=== EXERCISE DATA ===
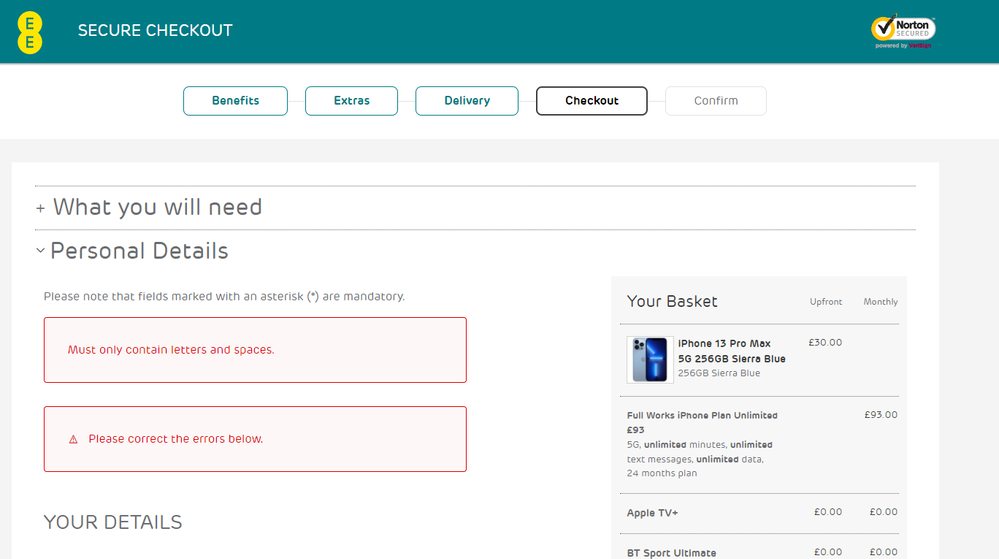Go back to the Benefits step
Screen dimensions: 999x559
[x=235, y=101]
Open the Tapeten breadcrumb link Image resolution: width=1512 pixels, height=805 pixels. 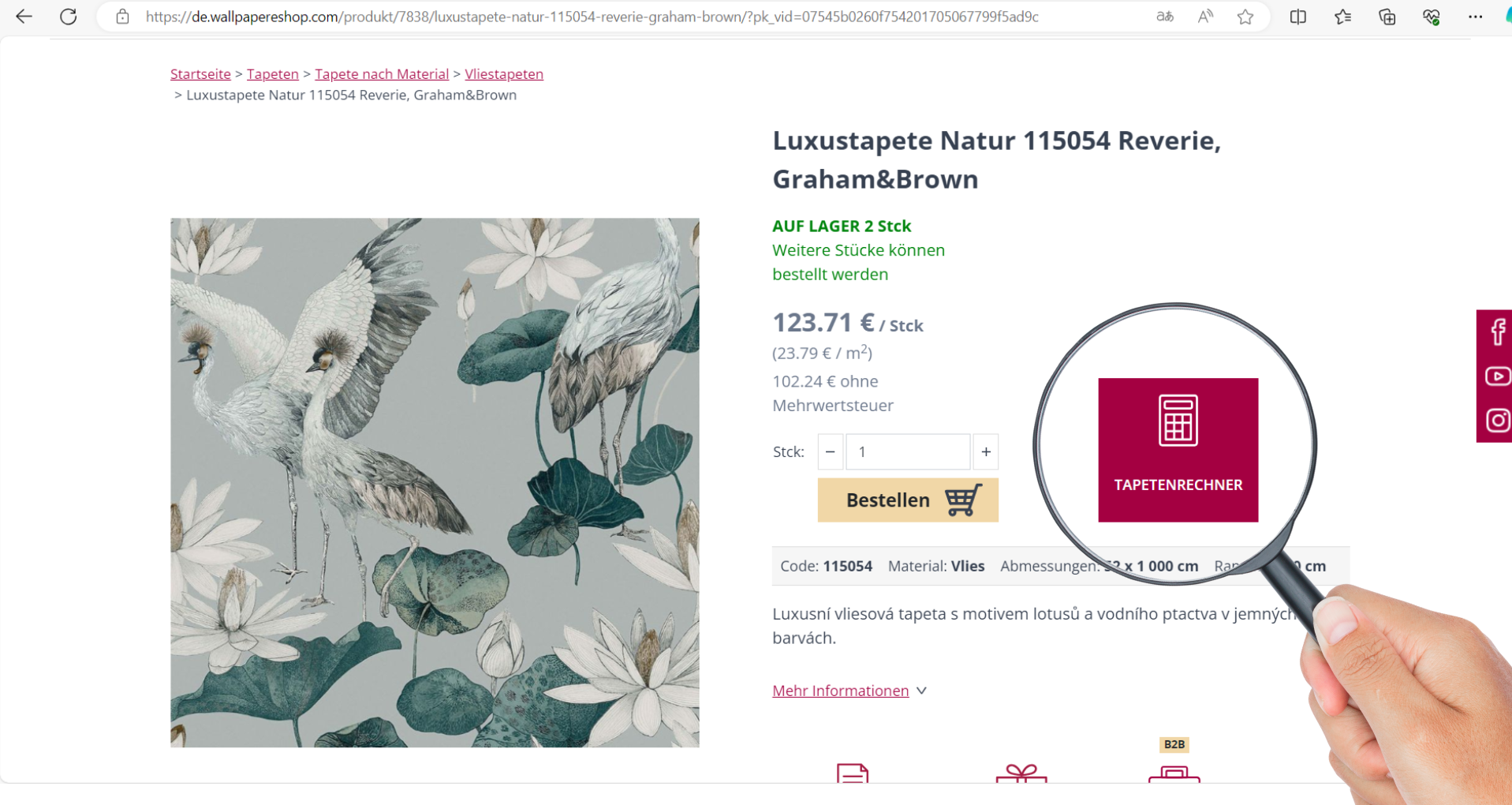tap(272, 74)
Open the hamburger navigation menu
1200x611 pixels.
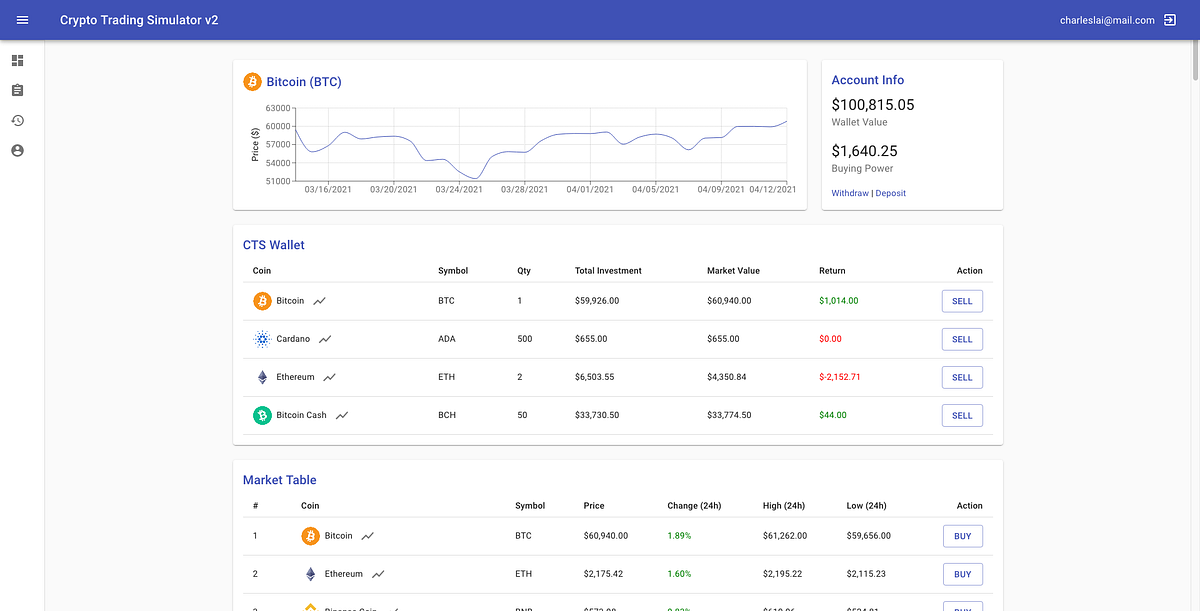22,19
===
=== EXERCISE DATA ===
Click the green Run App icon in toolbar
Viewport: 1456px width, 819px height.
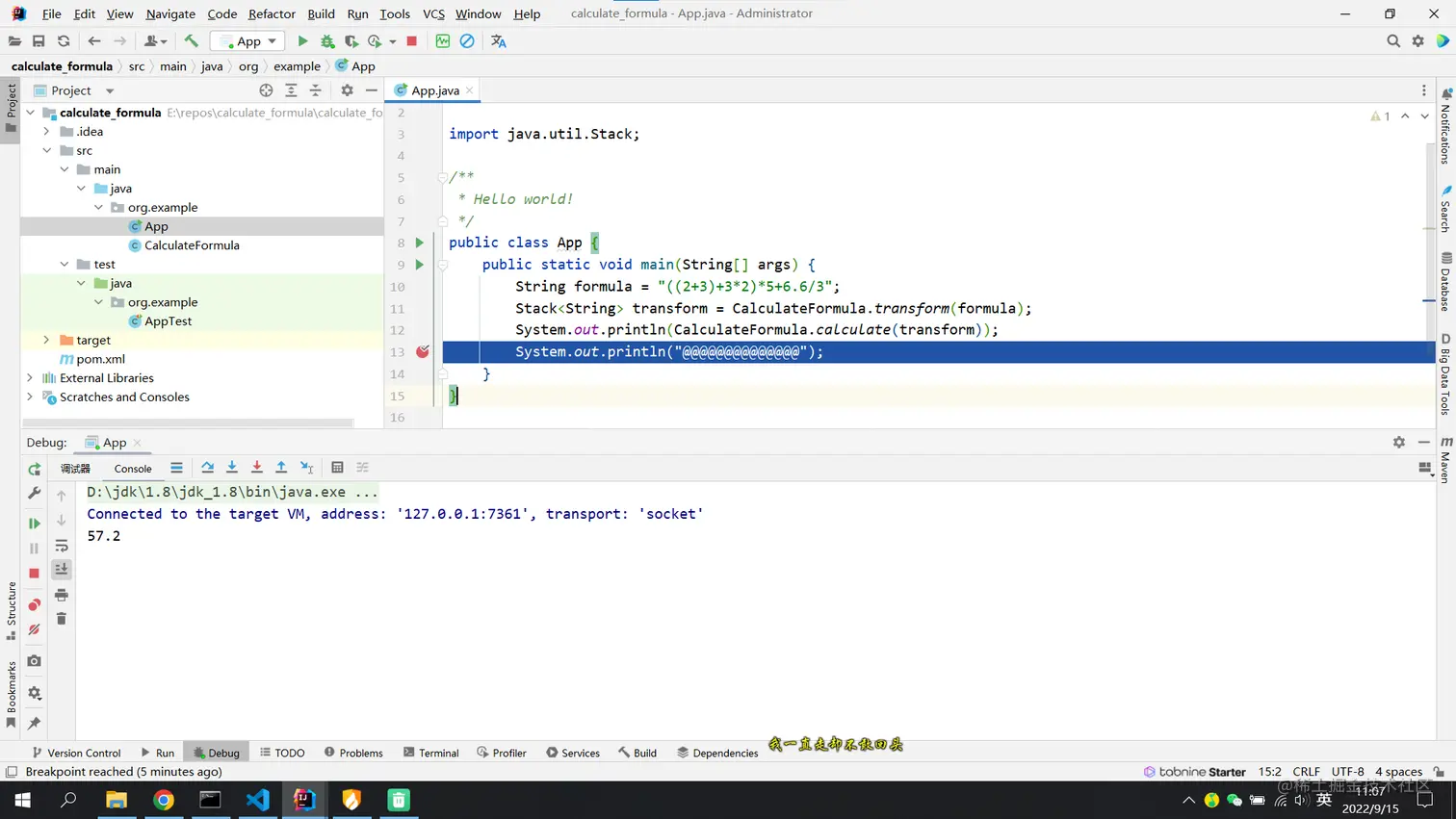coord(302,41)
===
**GIVEN REQUEST**: Could you write out again the records starting with the line that contains "Click the green Run App icon in toolbar" and going on through the line that contains "coord(302,41)", with every line kept, each answer coordinate multiplied by 1.55 and rounded to a whole number (halves up), and all other numbers left unchanged? Leave the pictures out.

**TASK RESULT**:
Click the green Run App icon in toolbar
Viewport: 1456px width, 819px height.
coord(468,64)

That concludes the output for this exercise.